Feeling refreshed after the small holiday break, the Life Skill teachers are back in their classrooms and doing what they do best- teaching learners the skills to make wise life choices.
Term 3 once again sees classes aimed at learning new knowledge with two medical students recently spending their time educating life skills learners from Amaoti 3 about the hot topics of adolescent and dating. Learners loved the talks, soaking in all the valuable information offered up by the medical students. The Princess Charlene of Monaco Foundation also visited the life skills lessons, teaching water safety, awareness of dangerous water sources like rivers and dams and safety skills in the water. Lastly, with the help of Vopak tutors a group of Grade 12 learners were afforded the chance to practice their maths and science knowledge.
Nonti and Sifiso also had some time expanding their knowledge base at the Soul Action I matter Conference. Domino’s very own Head of the Early Childhhod Development Programme and Door of Hope Counsellor, Toni Wilkins, delivered a talk on working with troubled children. The Life Skills teachers found this talk exceptionally valuable for their own lessons as the children in their classes often come from troubled homes, a result of the struggling economic township they live in.
A big thank you to the Swedish volunteers who handed out goodie bags to the Girl’s Club and the donations of Go Play food supplements from Daryl Scott from Team Player Trading. Other donations included 200 lunchboxes from Unilver and food parcels that were distributed to families in need identified by the student social workers.

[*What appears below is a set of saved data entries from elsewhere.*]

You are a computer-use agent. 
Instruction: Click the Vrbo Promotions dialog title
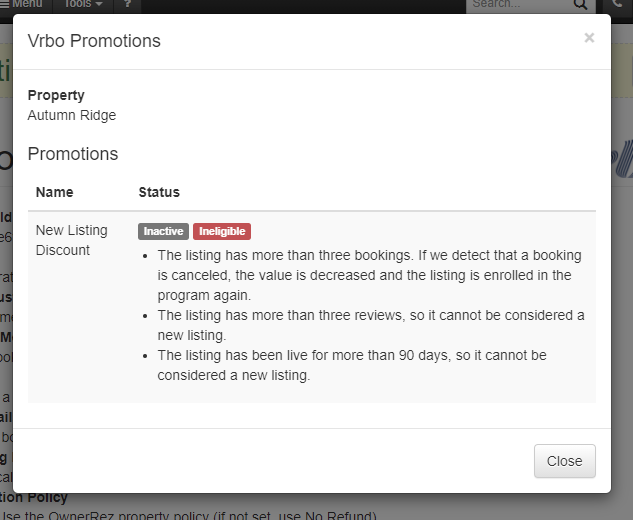(94, 41)
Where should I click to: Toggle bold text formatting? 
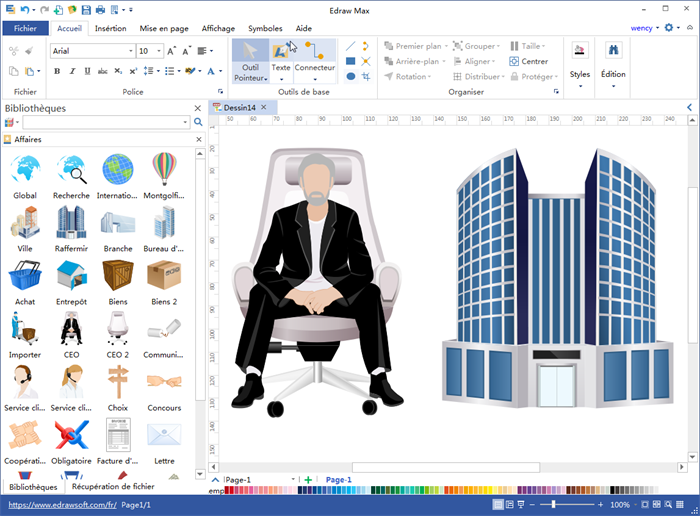pos(57,71)
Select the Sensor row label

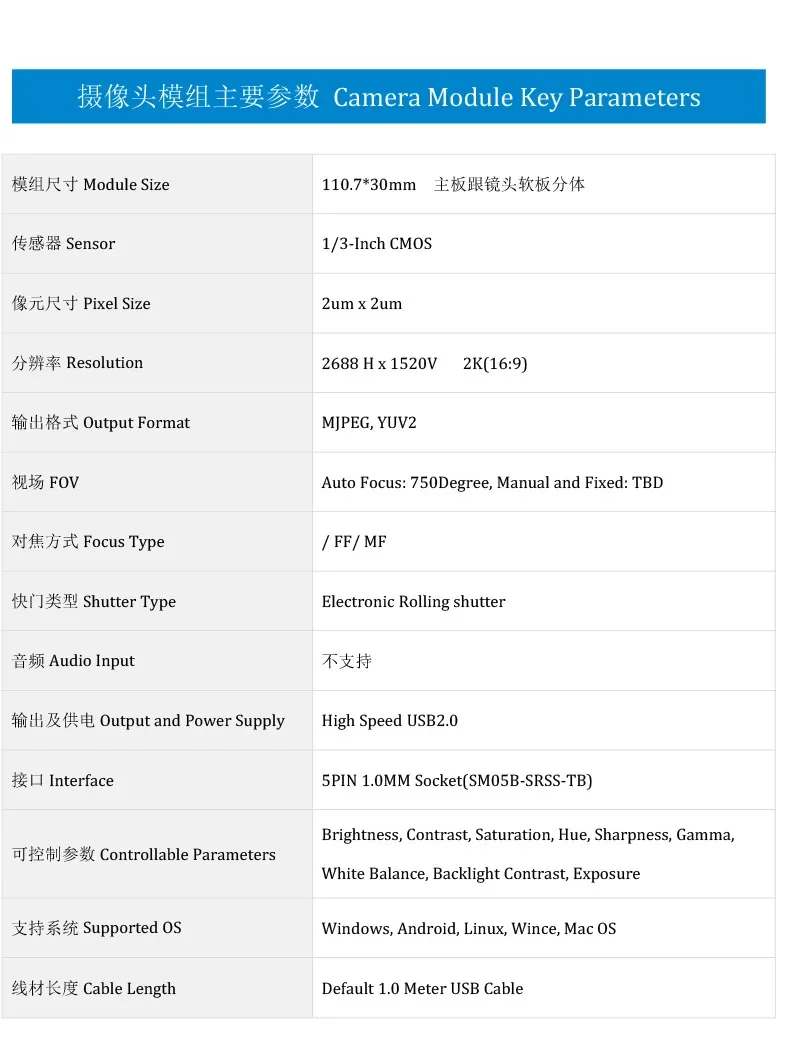click(64, 244)
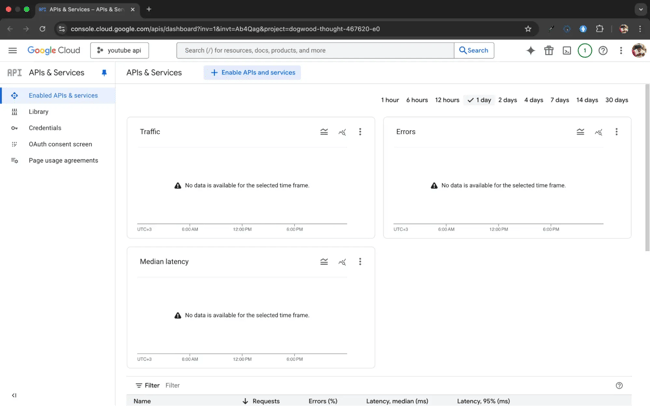
Task: Collapse the left sidebar panel
Action: pyautogui.click(x=14, y=395)
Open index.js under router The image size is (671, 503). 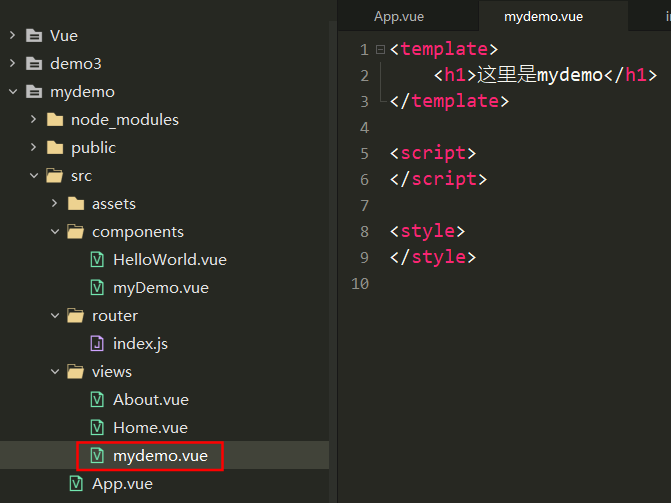(x=140, y=343)
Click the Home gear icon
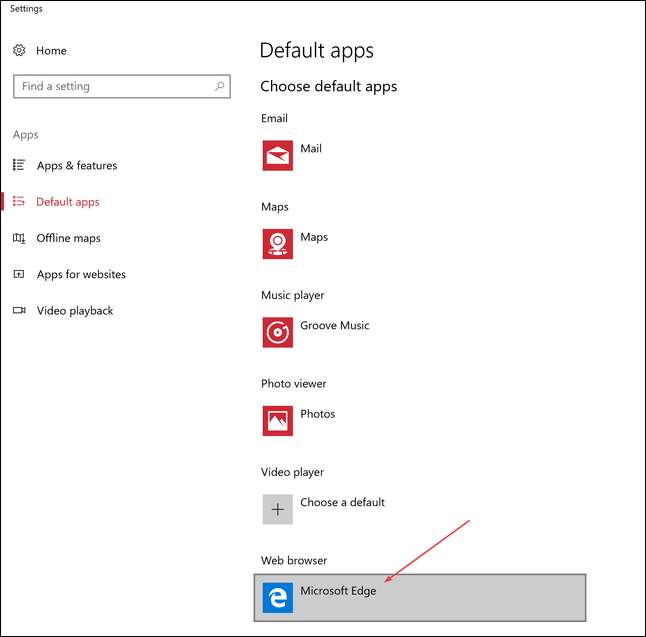The height and width of the screenshot is (637, 646). click(19, 50)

On another note, Domino Foundation’s resident Home Affairs whizz, Judy Carter, has been seriously busy these past months helping Amaoti community members locate important documentation. Here are some stories from out in the field….
“June was a busy month and we managed to get a number of both birth certificates and ID cards. We have also applied for another three Late Registrations of Birth (for people over 15). This long process takes time and although dealt with at the local Home Affairs Department it appears that Pretoria have put these applications in the “to be dealt with later” file and they’re concentrating on the new Smart ID Cards of which they’re hundreds of applicants.
We are still experiencing difficulties between the requirements of Home Affairs and the delivery by Social Workers for Court Orders. We have a number of children who have been abandoned and are either living with a relative or neighbour and these cases are proving to be very difficult to resolve.
I have one child Thabang Ngcobo who lives with his “gogo”. I managed to get him into Grade 8 at Trenance Manor with a letter from the Social Workers as he didn’t have an ID. I have taken them to Social Workers and then Home Affairs. During the conversation with the Supervisor Mr. Nxumalo there appeared to be some things which didn’t sound right so after some investigating I obtained an aunt’s phone number. I contacted her and she’s in the Eastern Cape. She said Thabang does have a birth certificate under his father’s name and his maternal grandmother took him to Amaoti and she has given him her name. It turns out that his paternal grandmother registered him as her mother as his biological mother was deceased. So I got her ID number checked on Home Affairs computer and found his ID number and got a copy of the birth certificate. I had to go to the school to change their records. Thabang was so excited when I gave him his certificate, apparently there is a bit of a feud between the families. Anyhow I have now arranged to get an affidavit from the aunt in the Eastern Cape giving authority for the “gran” in Amaoti to collect the foster grant. She is being most helpful.”